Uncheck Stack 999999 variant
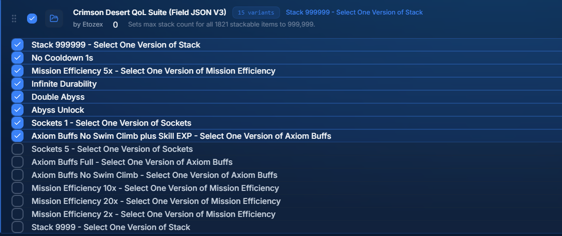562x236 pixels. pyautogui.click(x=17, y=45)
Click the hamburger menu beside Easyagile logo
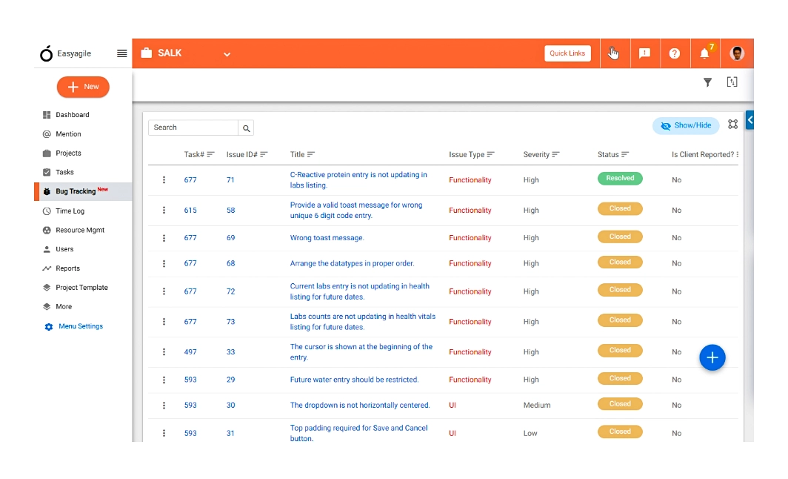This screenshot has height=479, width=788. pyautogui.click(x=121, y=53)
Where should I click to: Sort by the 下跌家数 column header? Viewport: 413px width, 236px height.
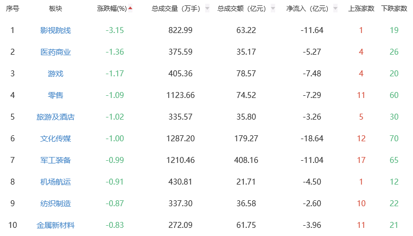click(394, 9)

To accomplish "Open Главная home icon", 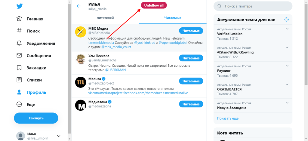I will (19, 19).
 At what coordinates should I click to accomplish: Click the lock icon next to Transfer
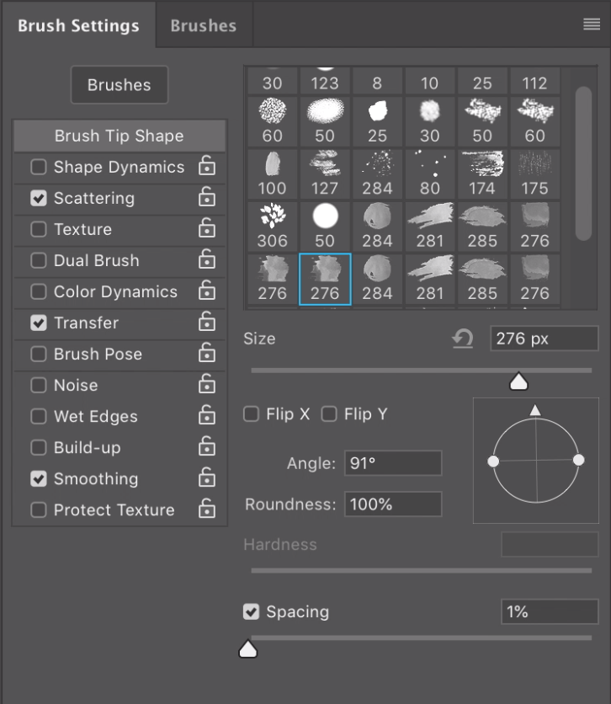(x=206, y=323)
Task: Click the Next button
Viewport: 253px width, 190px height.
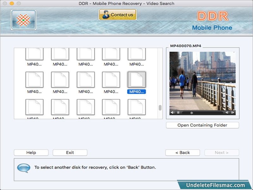Action: click(x=222, y=152)
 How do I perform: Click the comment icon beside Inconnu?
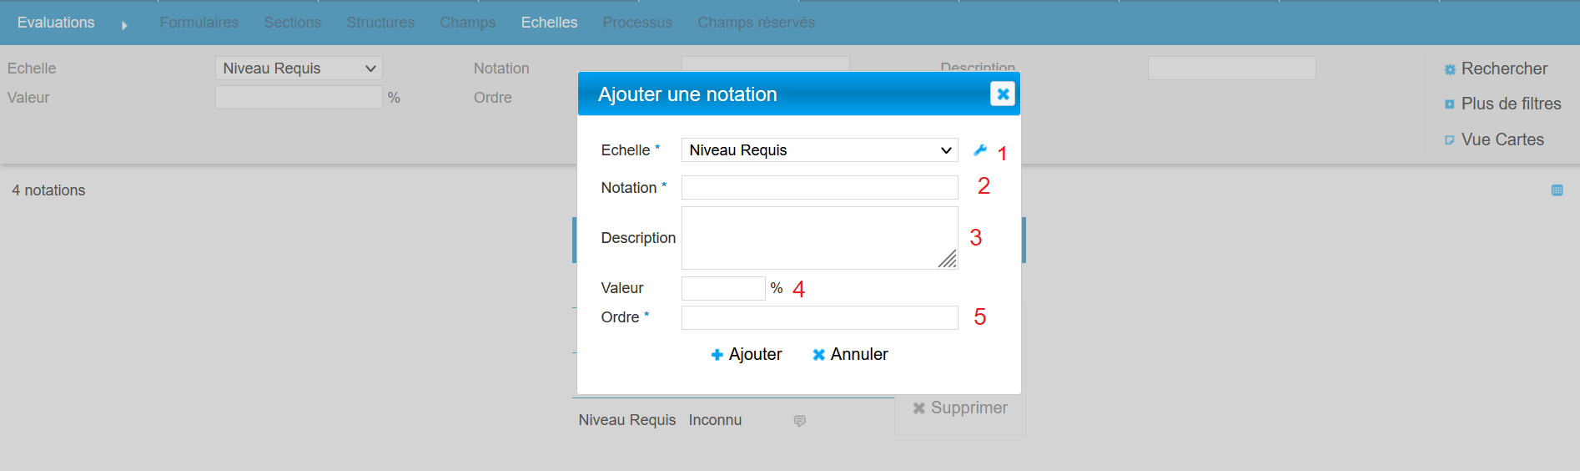pos(799,421)
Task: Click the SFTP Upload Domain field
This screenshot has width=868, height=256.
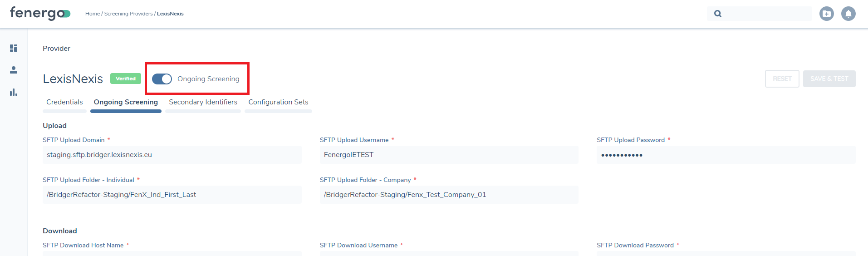Action: [172, 155]
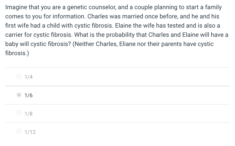Click the word "fibrosis.)" ending the question

click(x=17, y=53)

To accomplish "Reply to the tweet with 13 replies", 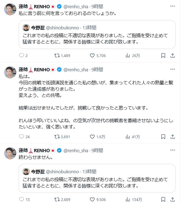I will click(x=22, y=199).
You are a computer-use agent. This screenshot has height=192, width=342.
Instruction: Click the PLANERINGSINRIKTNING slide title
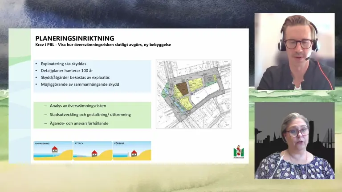(x=75, y=38)
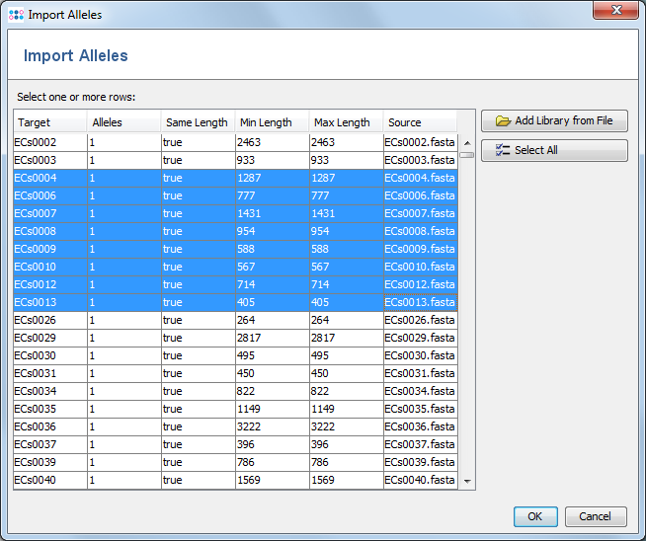Click the vertical scrollbar thumb
Viewport: 646px width, 541px height.
pyautogui.click(x=467, y=155)
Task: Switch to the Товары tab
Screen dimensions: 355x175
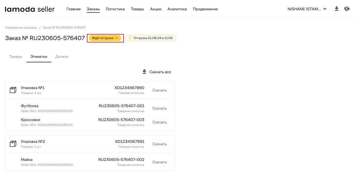Action: pos(16,57)
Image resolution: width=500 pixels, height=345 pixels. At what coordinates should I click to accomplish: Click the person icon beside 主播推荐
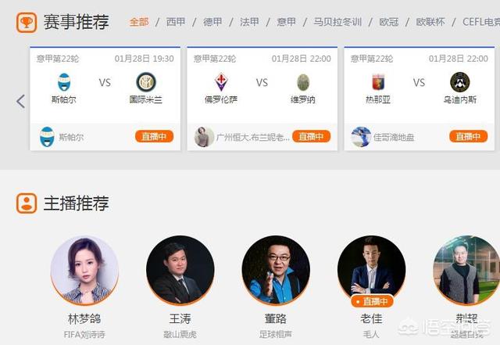27,203
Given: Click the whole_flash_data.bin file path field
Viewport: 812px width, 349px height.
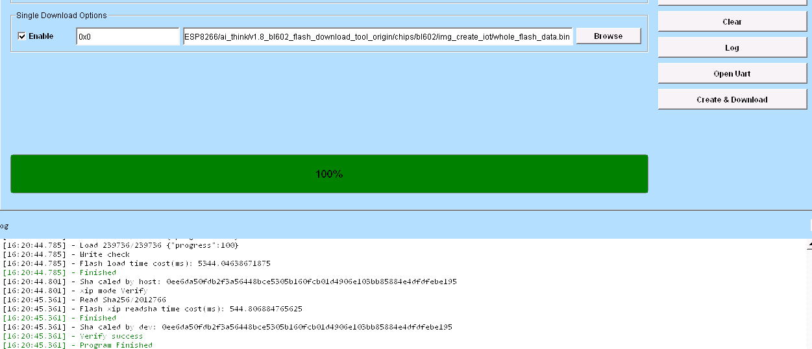Looking at the screenshot, I should (377, 36).
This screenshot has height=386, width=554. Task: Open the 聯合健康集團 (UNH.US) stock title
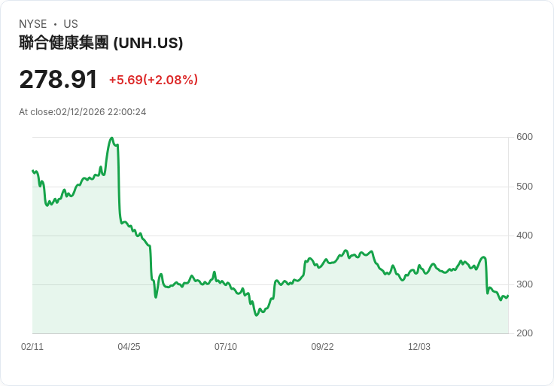(x=101, y=43)
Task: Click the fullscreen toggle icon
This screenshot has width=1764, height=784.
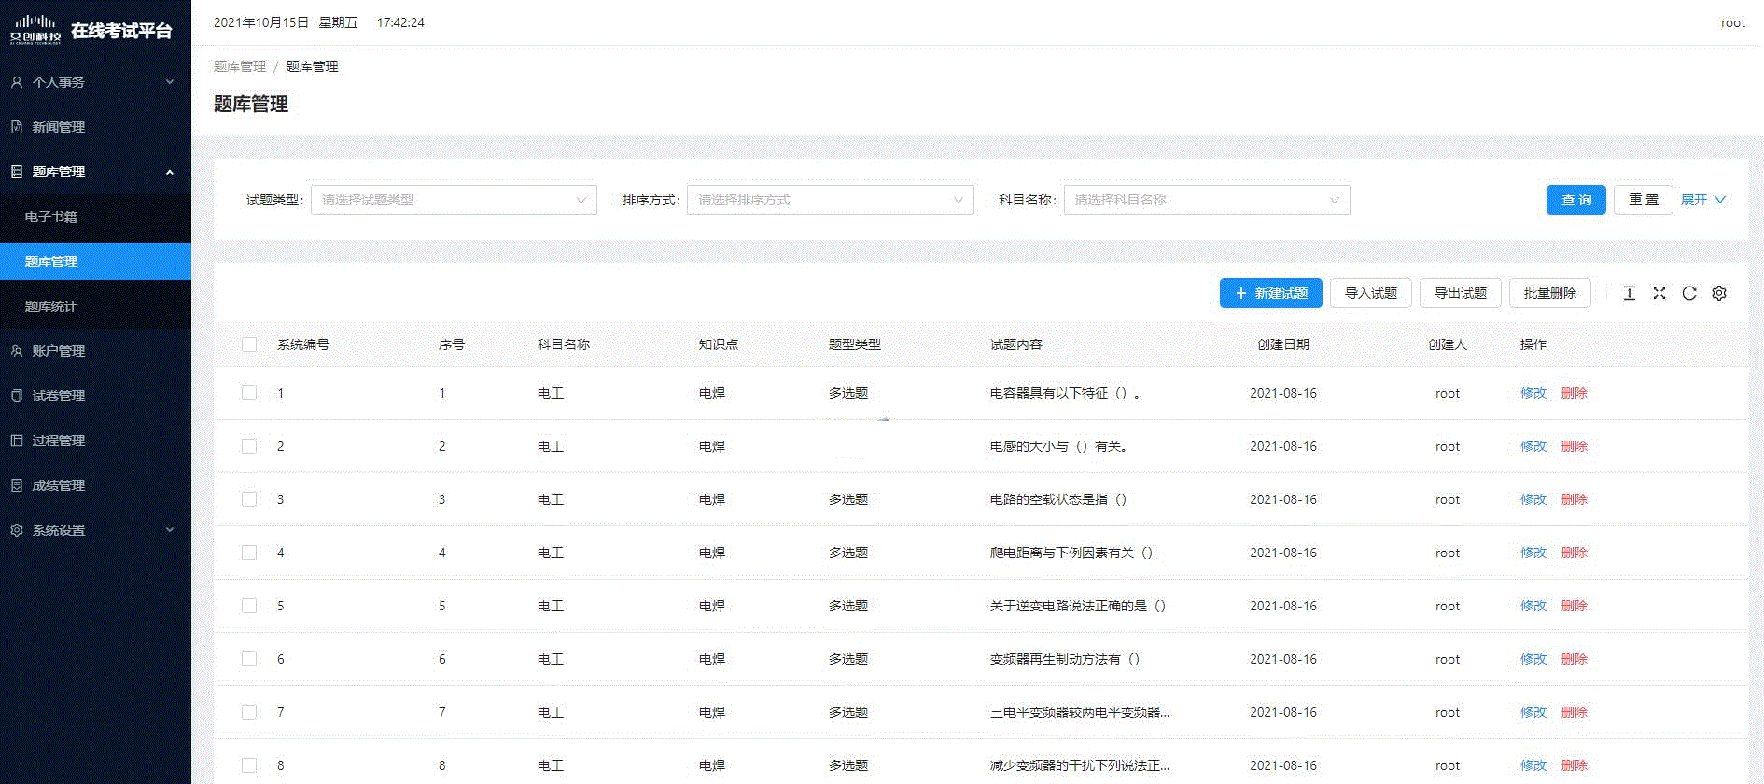Action: point(1659,293)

══════════════════════════════

Could you work out how many lines above contain the string "field"? Only the number should be given.

2